▸ PROVIDED TEXT:

——————————

詩的なパーサー
Little utility for parsing Japanese texts/lyrics into words list.
Launch:
pythonw siteki.pyw
Notes:
- Runs under Python (preferably 2.6.6)
- Requires PyQt 4.8.1
- Requires MeCab binaries
- Makes use of cjktools and cjktools-data packages
- MeCab (python module) inside
- Run ./src/install.py to swiftly download all required packages, PyQt and MeCab
- Pretty Japanese fonts included: ./res/fonts
- MeCab morphological analysis quite often turns up inappropriate parsing, be aware (same problem with igo, apparently)
- Stores config data in /home/user/.siteki.ini
- As of yet, due to uromkan glitches there is no romaji/kana conversion (use IME instead)
- Corpus frequencies are normalised by sequential numbers, not by their actual frequency values
- It is also possible to search for lyrics on viewlyrics.com from application itself
How to use:
- launch
- paste some (coherent) Japanese text from txt or html (e.g. /res/data/sample)
- adjust font family/size as you see fit
- specify excluded items manually or using frequency range
- click parse/pdf (first call may take some time to load edict dictionary)
- print resulting document or save it to pdf file

——————————

▸ THE TASKS:
1. List every file or folder path written in the parser notes that starts with "/" or "./".
2. Answer these from the parser notes:
(a) Which Python version is preferred?
(b) Why is there no romaji/kana conversion, and what should be used instead?
(c) What might make the first parse/pdf call slow?
The records aren't needed for anything here.

▸ RAW DATA:
——————————

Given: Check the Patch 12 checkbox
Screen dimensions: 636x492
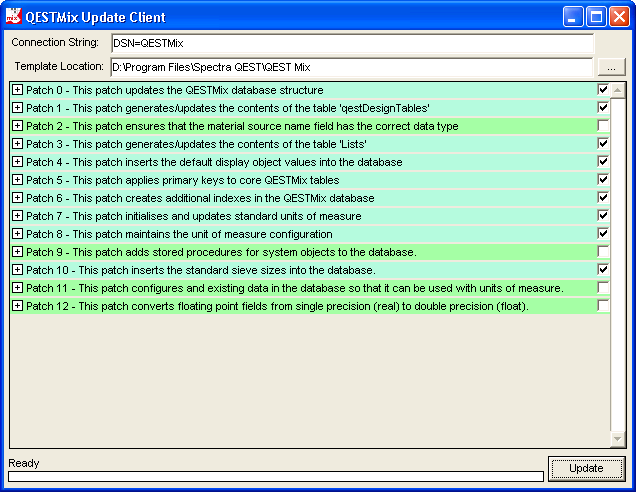Looking at the screenshot, I should tap(603, 305).
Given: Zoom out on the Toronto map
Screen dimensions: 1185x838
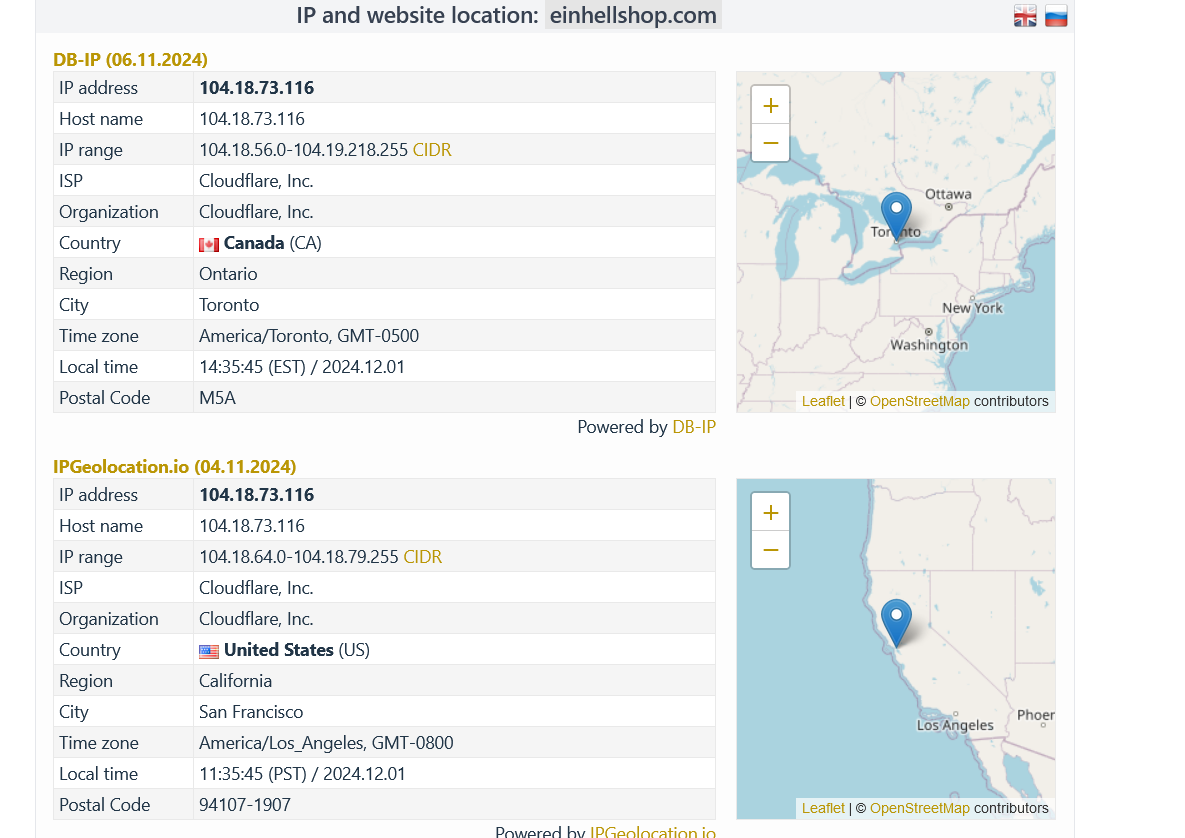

——————————

▸ ANSWERS PER TASK:
1.
- ./src/install.py
- ./res/fonts
- /home/user/.siteki.ini
- /res/data/sample

2.
(a) Python 2.6.6.
(b) Glitches in uromkan; use an IME instead.
(c) Loading the edict dictionary.